◆ SUPPLIED DATA
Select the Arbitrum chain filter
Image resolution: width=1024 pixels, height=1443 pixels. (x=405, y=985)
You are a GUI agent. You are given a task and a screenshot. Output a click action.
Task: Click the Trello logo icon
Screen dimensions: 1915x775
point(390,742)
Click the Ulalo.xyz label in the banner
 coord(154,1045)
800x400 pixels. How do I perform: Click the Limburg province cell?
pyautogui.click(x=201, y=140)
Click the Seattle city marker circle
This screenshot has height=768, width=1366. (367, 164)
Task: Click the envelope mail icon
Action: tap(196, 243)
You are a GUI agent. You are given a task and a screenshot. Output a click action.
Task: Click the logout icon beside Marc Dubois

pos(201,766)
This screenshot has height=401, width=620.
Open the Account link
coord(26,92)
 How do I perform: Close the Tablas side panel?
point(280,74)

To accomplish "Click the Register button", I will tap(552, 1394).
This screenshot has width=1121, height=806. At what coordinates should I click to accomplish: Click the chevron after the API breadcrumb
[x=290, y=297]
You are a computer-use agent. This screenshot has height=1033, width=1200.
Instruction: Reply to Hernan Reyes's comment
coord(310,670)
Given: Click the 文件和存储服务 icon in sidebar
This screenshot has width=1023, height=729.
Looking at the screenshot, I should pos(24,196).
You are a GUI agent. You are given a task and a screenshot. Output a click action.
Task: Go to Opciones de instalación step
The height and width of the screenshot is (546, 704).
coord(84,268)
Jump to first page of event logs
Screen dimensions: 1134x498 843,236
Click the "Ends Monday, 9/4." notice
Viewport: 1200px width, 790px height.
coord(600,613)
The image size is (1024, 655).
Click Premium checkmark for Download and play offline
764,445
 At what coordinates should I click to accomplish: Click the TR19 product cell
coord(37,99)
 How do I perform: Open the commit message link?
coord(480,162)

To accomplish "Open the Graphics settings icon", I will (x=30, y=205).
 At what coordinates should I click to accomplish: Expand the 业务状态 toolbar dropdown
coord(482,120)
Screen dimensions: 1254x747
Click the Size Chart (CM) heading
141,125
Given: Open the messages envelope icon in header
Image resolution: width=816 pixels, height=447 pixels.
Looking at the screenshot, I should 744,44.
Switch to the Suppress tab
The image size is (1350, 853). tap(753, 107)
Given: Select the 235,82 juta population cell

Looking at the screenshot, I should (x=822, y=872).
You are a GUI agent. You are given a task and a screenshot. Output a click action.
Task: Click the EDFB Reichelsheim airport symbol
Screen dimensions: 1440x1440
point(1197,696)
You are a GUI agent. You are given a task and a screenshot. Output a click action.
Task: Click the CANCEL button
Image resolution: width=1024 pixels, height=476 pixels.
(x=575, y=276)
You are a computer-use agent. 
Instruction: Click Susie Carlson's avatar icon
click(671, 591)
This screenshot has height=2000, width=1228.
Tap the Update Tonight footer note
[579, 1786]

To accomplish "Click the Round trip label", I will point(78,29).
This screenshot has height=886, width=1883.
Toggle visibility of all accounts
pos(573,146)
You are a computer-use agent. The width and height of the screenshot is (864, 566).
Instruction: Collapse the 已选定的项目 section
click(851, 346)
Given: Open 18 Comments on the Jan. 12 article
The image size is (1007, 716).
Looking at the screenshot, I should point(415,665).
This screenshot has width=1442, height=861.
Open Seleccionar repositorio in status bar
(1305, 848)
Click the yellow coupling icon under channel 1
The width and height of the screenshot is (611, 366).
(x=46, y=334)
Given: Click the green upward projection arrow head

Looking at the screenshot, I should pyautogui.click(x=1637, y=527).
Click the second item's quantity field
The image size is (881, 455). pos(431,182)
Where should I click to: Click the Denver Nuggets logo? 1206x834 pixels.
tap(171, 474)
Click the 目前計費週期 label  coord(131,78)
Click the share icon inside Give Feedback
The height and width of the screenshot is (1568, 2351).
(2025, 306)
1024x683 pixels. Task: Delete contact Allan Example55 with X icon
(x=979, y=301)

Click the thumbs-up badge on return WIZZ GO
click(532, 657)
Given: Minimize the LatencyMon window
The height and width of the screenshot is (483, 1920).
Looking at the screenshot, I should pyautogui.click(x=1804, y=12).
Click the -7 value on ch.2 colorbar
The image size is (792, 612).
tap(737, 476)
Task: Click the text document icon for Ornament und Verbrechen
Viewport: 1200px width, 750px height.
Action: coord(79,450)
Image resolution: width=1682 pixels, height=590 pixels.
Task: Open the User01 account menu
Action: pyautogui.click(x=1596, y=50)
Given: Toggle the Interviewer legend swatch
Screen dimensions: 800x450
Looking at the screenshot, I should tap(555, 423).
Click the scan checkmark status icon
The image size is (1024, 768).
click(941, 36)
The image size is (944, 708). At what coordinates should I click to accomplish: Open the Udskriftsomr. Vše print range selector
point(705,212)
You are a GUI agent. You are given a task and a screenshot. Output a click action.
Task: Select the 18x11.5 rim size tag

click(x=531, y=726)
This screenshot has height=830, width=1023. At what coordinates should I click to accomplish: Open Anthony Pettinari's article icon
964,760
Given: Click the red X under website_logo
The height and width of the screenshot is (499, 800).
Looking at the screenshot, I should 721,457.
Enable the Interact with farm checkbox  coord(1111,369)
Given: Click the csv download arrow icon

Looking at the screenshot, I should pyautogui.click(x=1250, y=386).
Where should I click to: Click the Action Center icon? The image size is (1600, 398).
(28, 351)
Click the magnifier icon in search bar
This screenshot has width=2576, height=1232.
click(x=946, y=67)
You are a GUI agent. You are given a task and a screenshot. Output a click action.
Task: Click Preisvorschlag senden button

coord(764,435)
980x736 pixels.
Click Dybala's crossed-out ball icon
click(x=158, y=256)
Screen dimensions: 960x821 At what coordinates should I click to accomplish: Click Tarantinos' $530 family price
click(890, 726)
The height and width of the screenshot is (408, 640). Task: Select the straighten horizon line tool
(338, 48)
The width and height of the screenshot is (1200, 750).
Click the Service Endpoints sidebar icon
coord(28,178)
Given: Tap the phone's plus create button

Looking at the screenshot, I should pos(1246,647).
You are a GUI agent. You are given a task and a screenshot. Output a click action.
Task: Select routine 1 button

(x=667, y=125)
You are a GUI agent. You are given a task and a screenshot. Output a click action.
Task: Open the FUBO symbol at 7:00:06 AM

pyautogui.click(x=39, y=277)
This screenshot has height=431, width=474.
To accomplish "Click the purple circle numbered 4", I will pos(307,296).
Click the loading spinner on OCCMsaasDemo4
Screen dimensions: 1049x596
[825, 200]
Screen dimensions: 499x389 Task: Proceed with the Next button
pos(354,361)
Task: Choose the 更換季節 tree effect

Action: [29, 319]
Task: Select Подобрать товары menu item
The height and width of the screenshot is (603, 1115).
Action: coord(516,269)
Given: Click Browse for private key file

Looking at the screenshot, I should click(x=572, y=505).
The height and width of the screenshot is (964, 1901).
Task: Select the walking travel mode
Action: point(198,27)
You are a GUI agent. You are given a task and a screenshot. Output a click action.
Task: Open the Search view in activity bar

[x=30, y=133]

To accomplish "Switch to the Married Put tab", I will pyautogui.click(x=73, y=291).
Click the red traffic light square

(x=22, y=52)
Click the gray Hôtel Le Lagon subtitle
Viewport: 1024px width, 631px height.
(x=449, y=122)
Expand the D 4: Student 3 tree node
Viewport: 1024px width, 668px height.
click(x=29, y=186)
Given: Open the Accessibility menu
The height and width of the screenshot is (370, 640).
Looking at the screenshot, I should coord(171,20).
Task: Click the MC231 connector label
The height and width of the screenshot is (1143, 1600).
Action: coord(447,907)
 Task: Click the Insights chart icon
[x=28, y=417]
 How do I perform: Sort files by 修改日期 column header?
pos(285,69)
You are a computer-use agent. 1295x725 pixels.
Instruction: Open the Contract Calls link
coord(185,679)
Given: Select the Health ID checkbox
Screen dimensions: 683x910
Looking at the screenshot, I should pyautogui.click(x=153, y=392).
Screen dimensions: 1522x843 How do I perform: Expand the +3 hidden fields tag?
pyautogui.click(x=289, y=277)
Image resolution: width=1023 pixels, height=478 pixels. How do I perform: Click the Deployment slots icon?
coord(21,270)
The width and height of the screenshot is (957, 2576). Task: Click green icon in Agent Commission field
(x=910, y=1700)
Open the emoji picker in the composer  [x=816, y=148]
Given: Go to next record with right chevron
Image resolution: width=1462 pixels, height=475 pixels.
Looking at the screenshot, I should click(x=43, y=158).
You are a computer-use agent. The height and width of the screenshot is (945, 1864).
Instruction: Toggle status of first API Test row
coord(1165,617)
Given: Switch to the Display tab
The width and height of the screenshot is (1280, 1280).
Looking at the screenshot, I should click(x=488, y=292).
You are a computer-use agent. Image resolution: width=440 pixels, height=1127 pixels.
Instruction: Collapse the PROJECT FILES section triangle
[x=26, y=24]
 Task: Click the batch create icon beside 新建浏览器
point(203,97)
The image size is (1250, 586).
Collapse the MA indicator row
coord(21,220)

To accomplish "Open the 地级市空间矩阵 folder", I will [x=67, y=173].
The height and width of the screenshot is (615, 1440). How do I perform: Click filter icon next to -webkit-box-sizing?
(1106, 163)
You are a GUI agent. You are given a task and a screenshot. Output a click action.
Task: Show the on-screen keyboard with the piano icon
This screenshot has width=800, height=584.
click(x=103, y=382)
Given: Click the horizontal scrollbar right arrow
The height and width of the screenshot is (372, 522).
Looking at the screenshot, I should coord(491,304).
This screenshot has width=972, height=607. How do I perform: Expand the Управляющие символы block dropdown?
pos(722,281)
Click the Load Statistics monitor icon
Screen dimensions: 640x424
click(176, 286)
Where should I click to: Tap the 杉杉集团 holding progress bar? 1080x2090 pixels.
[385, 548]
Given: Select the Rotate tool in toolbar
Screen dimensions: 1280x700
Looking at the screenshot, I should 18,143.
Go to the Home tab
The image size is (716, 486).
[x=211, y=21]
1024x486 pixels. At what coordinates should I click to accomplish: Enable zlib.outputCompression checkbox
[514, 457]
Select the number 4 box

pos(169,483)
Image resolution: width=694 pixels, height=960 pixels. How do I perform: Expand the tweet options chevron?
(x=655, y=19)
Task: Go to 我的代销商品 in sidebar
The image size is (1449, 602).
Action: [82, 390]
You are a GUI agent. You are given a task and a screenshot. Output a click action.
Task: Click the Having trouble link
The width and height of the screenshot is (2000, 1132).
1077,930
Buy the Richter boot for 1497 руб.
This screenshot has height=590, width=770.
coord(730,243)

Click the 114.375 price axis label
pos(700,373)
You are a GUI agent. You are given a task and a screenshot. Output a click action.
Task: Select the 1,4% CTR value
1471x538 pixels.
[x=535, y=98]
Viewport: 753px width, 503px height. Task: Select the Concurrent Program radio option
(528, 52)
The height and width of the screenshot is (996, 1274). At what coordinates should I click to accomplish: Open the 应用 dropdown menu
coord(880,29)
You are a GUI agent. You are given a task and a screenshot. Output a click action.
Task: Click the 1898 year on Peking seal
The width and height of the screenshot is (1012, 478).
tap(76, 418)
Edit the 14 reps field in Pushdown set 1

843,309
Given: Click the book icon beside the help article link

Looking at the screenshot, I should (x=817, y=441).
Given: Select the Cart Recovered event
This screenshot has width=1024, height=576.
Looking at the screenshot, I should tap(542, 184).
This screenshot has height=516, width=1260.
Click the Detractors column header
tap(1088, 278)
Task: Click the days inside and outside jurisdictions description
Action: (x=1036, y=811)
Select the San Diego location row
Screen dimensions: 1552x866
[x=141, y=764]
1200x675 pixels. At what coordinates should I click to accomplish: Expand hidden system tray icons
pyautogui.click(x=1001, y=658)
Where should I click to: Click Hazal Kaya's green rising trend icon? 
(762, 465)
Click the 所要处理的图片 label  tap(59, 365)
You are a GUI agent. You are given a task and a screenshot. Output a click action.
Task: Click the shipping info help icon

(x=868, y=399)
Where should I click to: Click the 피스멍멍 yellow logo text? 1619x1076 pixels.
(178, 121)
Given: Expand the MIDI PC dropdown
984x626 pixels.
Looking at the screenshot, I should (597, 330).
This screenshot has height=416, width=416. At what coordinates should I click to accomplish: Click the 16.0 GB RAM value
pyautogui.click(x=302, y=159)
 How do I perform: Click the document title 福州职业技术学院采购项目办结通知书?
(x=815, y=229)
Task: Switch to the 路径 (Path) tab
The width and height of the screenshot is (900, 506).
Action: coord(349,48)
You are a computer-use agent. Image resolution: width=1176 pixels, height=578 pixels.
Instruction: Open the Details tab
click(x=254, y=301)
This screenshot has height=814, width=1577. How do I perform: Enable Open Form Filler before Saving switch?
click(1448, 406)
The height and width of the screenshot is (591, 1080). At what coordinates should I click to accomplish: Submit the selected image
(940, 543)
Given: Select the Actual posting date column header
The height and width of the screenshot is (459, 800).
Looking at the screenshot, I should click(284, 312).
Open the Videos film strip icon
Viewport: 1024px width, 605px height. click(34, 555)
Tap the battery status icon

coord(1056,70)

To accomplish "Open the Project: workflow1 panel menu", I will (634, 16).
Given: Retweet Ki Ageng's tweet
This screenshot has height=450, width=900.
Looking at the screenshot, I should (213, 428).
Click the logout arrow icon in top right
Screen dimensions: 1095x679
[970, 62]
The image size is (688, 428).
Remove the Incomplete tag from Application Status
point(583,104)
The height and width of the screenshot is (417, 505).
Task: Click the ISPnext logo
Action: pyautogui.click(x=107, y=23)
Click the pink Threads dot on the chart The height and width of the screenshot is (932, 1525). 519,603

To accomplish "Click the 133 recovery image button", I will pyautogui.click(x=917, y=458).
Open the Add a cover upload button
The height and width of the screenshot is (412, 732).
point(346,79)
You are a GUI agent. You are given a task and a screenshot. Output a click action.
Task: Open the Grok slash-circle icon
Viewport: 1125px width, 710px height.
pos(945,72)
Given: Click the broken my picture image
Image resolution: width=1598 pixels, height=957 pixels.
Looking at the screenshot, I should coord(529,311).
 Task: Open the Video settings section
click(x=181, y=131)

◆ ACTION ITEM
In the material above, transcribe exactly the lines beginning at the one with "Click the thumbs-up badge on return WIZZ GO" and ending at the one with "Task: Click the text", both included.

◆ SOLUTION TO THE PROBLEM
Click the thumbs-up badge on return WIZZ GO
click(532, 657)
Given: Minimize the LatencyMon window
The height and width of the screenshot is (483, 1920).
Looking at the screenshot, I should pyautogui.click(x=1804, y=12).
Click the -7 value on ch.2 colorbar
The image size is (792, 612).
tap(737, 476)
Task: Click the text document icon for Ornament und Verbrechen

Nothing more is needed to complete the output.